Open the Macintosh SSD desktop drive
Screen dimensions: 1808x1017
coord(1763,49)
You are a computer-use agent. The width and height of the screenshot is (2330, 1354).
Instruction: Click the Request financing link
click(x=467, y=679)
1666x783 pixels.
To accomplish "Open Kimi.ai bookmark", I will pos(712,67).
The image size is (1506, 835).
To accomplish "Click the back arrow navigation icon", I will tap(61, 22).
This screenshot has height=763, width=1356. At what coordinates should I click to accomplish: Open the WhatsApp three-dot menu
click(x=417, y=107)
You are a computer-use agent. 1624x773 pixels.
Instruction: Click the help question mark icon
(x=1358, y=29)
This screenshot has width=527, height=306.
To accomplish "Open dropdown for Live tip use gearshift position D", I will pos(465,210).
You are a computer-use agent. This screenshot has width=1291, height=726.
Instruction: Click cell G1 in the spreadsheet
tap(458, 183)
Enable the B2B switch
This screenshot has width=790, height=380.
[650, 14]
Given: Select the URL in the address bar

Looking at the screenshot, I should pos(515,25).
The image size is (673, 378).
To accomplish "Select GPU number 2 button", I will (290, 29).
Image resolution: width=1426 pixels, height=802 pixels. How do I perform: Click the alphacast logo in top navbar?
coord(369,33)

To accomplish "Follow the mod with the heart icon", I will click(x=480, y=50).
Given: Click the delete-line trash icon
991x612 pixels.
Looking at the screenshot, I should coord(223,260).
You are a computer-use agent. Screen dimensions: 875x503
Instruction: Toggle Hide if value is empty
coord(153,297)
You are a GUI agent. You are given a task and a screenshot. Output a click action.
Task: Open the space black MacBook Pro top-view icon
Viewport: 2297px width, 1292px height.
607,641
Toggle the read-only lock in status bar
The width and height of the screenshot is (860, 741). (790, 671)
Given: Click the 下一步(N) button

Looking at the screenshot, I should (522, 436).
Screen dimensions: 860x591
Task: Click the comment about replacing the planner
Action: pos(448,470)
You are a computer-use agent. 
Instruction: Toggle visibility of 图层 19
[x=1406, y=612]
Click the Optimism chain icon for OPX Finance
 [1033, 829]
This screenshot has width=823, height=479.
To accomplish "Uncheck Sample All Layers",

§ EXERCISE DIRECTIONS: Every line of the listing above is to be set down again without any change.

§ RESULT OF THIS TASK:
Open the Macintosh SSD desktop drive
Screen dimensions: 1808x1017
coord(1763,49)
You are a computer-use agent. The width and height of the screenshot is (2330, 1354).
Instruction: Click the Request financing link
click(x=467, y=679)
1666x783 pixels.
To accomplish "Open Kimi.ai bookmark", I will pos(712,67).
The image size is (1506, 835).
To accomplish "Click the back arrow navigation icon", I will tap(61, 22).
This screenshot has height=763, width=1356. At what coordinates should I click to accomplish: Open the WhatsApp three-dot menu
click(x=417, y=107)
You are a computer-use agent. 1624x773 pixels.
Instruction: Click the help question mark icon
(x=1358, y=29)
This screenshot has width=527, height=306.
To accomplish "Open dropdown for Live tip use gearshift position D", I will pos(465,210).
You are a computer-use agent. This screenshot has width=1291, height=726.
Instruction: Click cell G1 in the spreadsheet
tap(458, 183)
Enable the B2B switch
This screenshot has width=790, height=380.
[650, 14]
Given: Select the URL in the address bar

Looking at the screenshot, I should pos(515,25).
The image size is (673, 378).
To accomplish "Select GPU number 2 button", I will (290, 29).
Image resolution: width=1426 pixels, height=802 pixels. How do I perform: Click the alphacast logo in top navbar?
coord(369,33)

To accomplish "Follow the mod with the heart icon", I will click(x=480, y=50).
Given: Click the delete-line trash icon
991x612 pixels.
Looking at the screenshot, I should coord(223,260).
You are a computer-use agent. Screen dimensions: 875x503
Instruction: Toggle Hide if value is empty
coord(153,297)
You are a GUI agent. You are given a task and a screenshot. Output a click action.
Task: Open the space black MacBook Pro top-view icon
Viewport: 2297px width, 1292px height.
607,641
Toggle the read-only lock in status bar
The width and height of the screenshot is (860, 741). (790, 671)
Given: Click the 下一步(N) button

Looking at the screenshot, I should (522, 436).
Screen dimensions: 860x591
Task: Click the comment about replacing the planner
Action: pos(448,470)
You are a computer-use agent. 
Instruction: Toggle visibility of 图层 19
[x=1406, y=612]
Click the Optimism chain icon for OPX Finance
 [1033, 829]
This screenshot has width=823, height=479.
To accomplish "Uncheck Sample All Layers",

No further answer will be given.